I was very disappointed when the supply dried up. But I go on searching.’
Several of his self-portraits, dating back to the 1980s, hang on the white walls, in preparation for his forthcoming show at the National Portrait Gallery, which will feature five of them. One of Bevan’s particular obsessions is Franz Xaver Messerschmidt, the eighteenth-century German-Austrian sculptor, the subject of an exhibition at the Louvre this spring. He is especially interested in the sculptor’s hyper-expressive ‘character heads’, which explore the interior and exterior structures much as Bevan’s own work does: ‘I’ve been intrigued by these sculptures since I first saw them in 1973.’
His own self-portraits, some of which he titles as ‘after Messerschmidt’ are highly confrontational even if the gaze is turned away, head upturned, neck exaggeratedly long, tendons bulging and urgent. The quietly spoken, affable Bevan could hardly be more different from the visceral work he creates. ‘It’s not so much to do with the face,’ he admits, ‘as with the head as a whole, and the neck, tendons, vessels and nerves that connect it to the body. It’s the vulnerability that interests me.’
Bevan (b.1951) has mostly lived in south London since he left the Yorkshire of his childhood to become a student at Goldsmiths College in 1971, missing the Swinging Sixties. ‘It was the tail end of the hippy era by that time and punk was just beginning. It was a lively time and a far cry from Bradford.’
During the 1980s he divided his time between London and New York. He has hardly been back to Bradford since. ‘We lived just outside. You could look down on the city and see the mills all around. The air was thick from the chimneys. Now it has all changed. The air is cleaner, the factories have closed and the city centre looks very different. I probably wouldn’t recognise it.’
He remembers being ‘a very shy child who spent a lot of time drawing, as entertainment for the imagination. And we did life drawing at primary school, which was very unusual in what was otherwise a pretty straightforward academic education’.

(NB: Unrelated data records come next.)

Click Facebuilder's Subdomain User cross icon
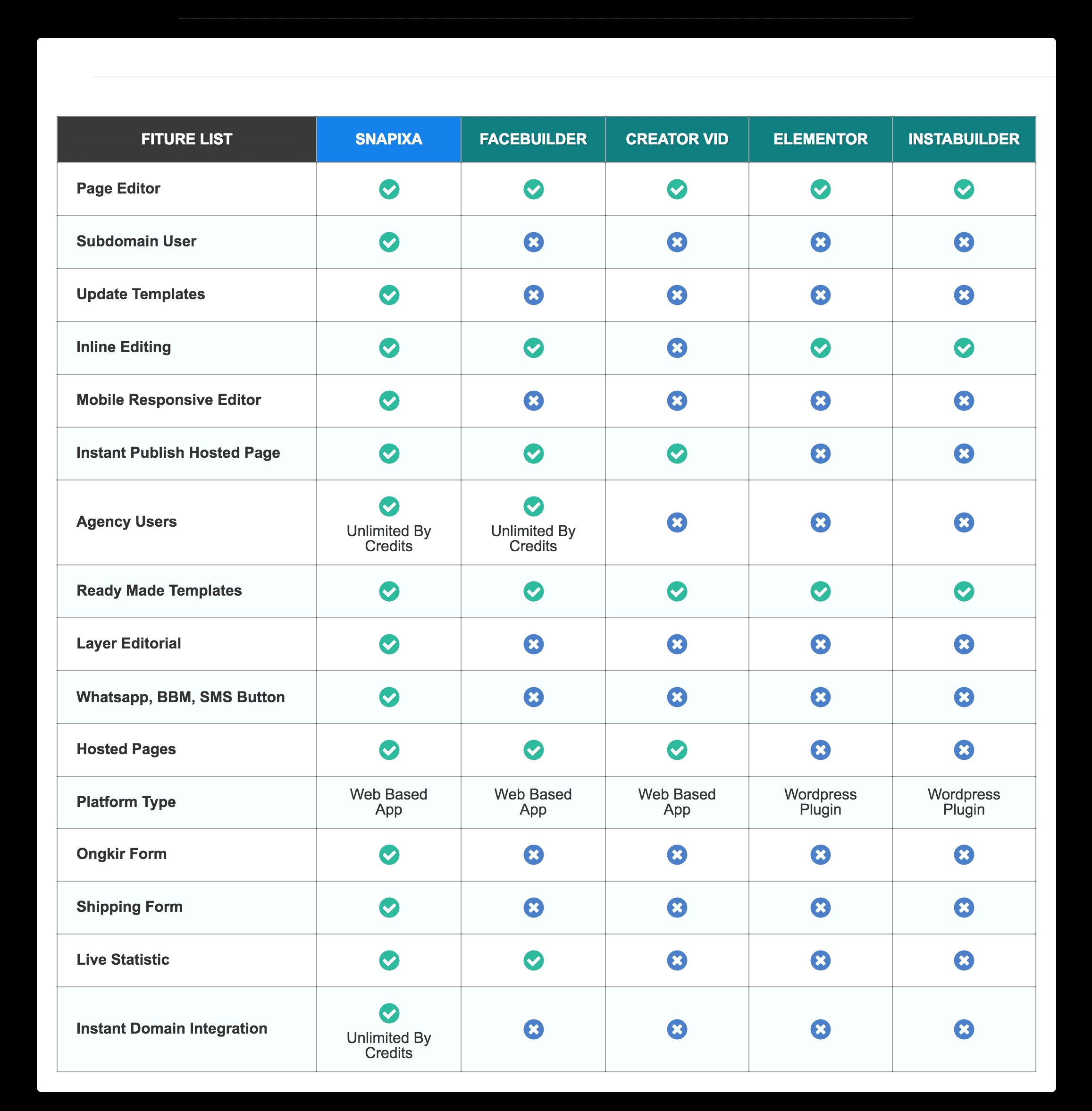The height and width of the screenshot is (1111, 1092). pos(533,242)
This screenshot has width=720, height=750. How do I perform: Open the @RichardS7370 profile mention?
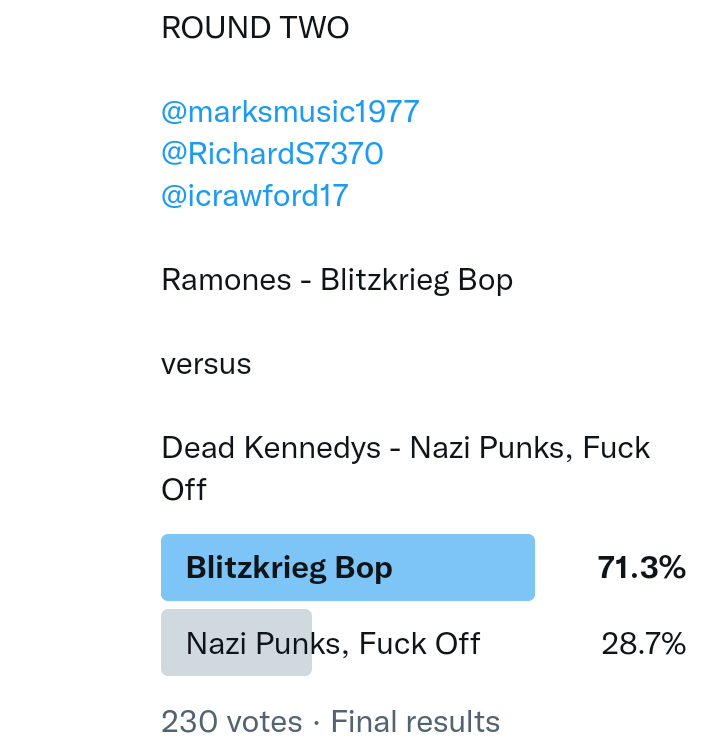click(272, 153)
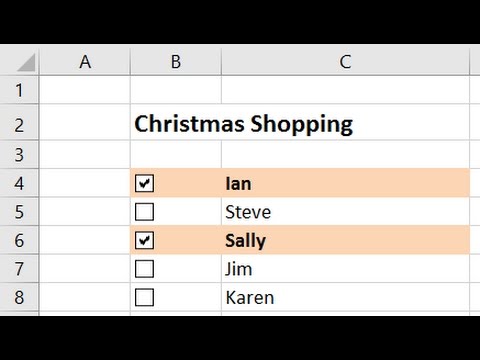480x360 pixels.
Task: Select row 1 header
Action: coord(19,90)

Yet at home he found encouragement through his grandparents, who had plenty of artworks, including many African artefacts, in their house. ‘My grandmother was what you would call a keen “Sunday painter”. She copied well-known pictures and painted landscapes. I remember as a child coming across canvases, and folding stools, and wooden boxes full of paints.’ And the African objects? ‘My grandfather was a trader and explorer who spent years at a time in Africa. The things he brought back were quickly recycled by my grandmother, who didn’t like them much and put them in the saleroom before he came home with another lot. But I realise now how much they inspired me.’
Bevan was elected an RA in 2007 and now serves on its audit committee. ‘I have been fascinated gradually to get to know the full extent of the Academy’s activities, from its exhibitions and the books it produces, to the RA Schools and the fabric of the building. As an artist I run my own small business, so I am enjoying seeing how a big organisation does it.’

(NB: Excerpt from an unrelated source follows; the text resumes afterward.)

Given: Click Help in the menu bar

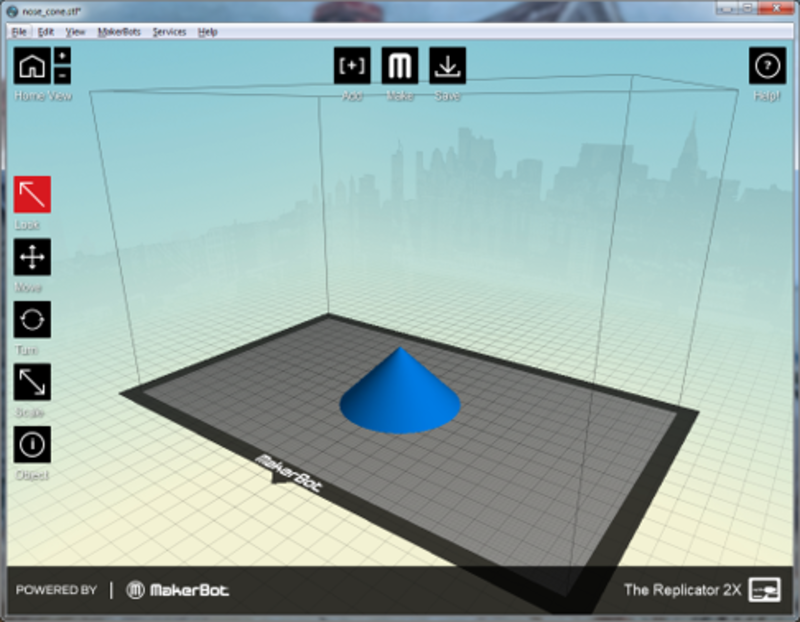Looking at the screenshot, I should tap(208, 32).
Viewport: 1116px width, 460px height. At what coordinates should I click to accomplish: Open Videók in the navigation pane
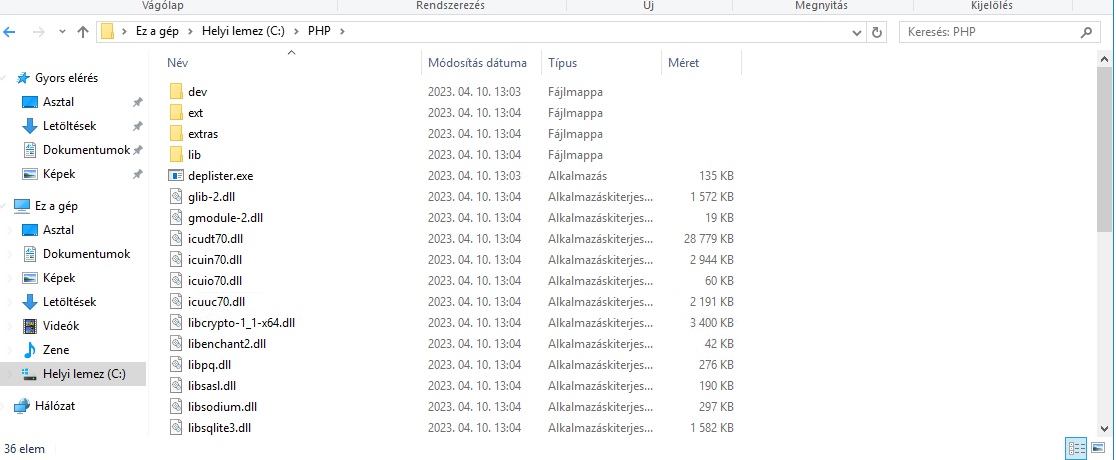[60, 326]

Back out in the south London street, yellow-coated parking attendants are patrolling. ‘It used to be very quiet here but now, at least on a Sunday morning, it’s buzzing with activity.’

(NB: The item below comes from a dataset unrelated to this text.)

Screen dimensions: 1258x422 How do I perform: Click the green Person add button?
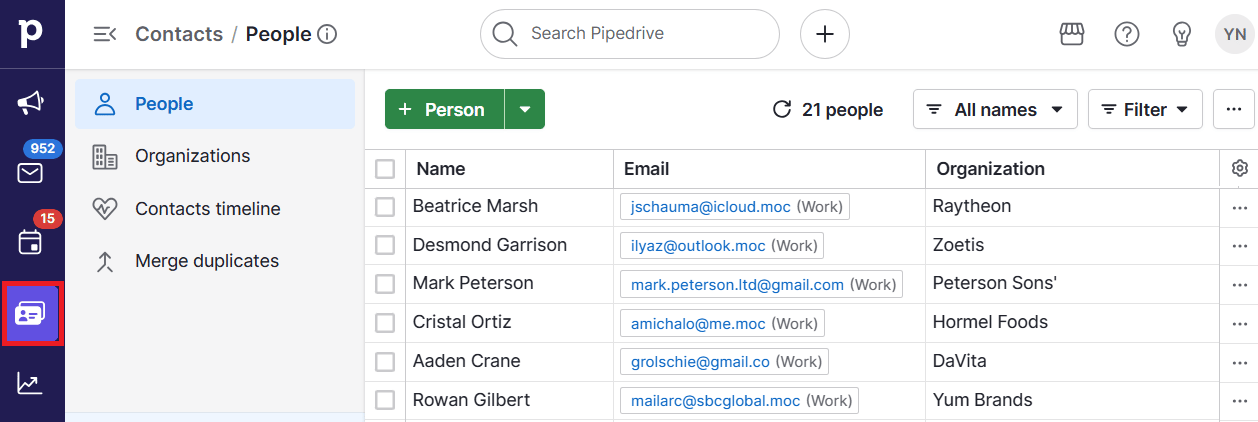(x=444, y=109)
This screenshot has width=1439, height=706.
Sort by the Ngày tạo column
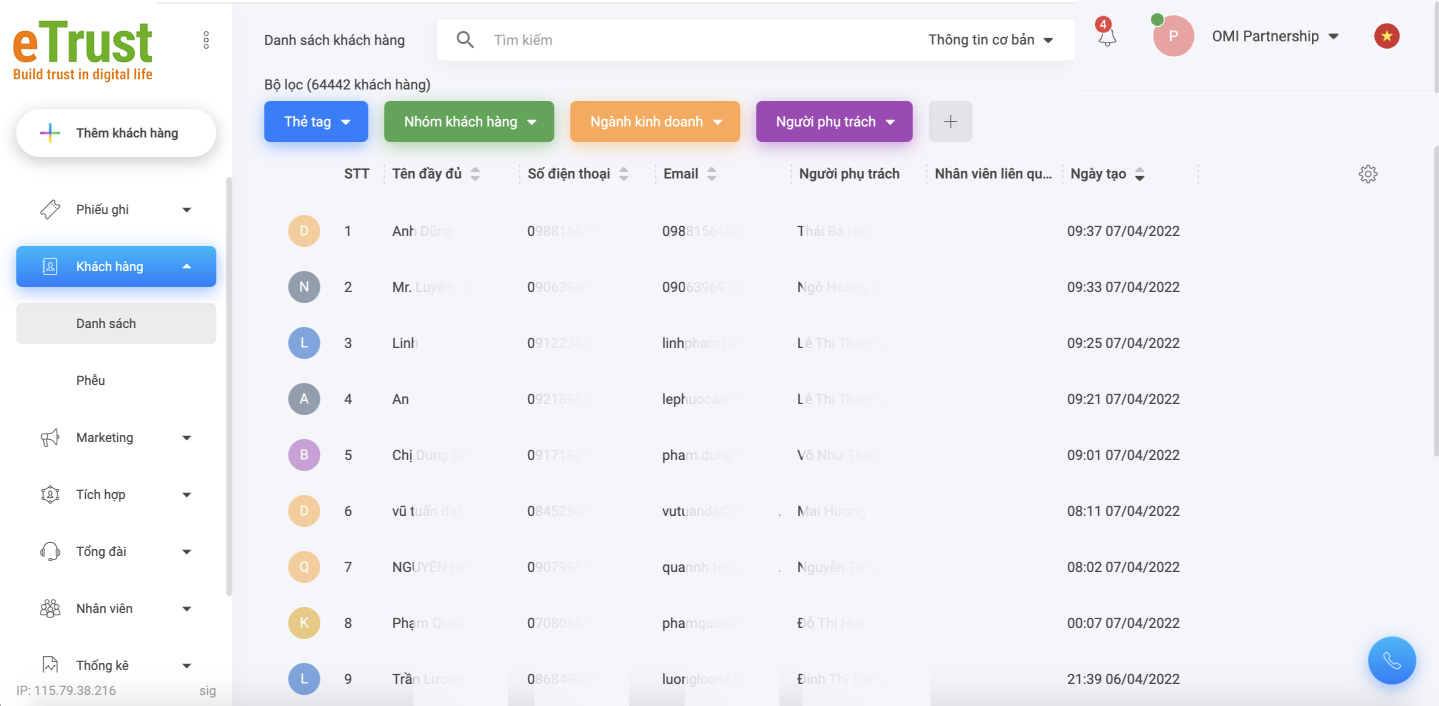(1107, 174)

The cause is an all-singing evangelical church glorying in the name of the Ministries of the Pillars of Fire. This peripatetic organisation moved into the adjoining warehouse six months ago. ‘Sometimes I can hear the singing and clapping,’ Bevan says. He looks momentarily anxious. ‘Occasionally, I worry that with a name like that, the whole enterprise might combust!’ He is smiling as he says this. As long as nothing interrupts his work, he has no complaints.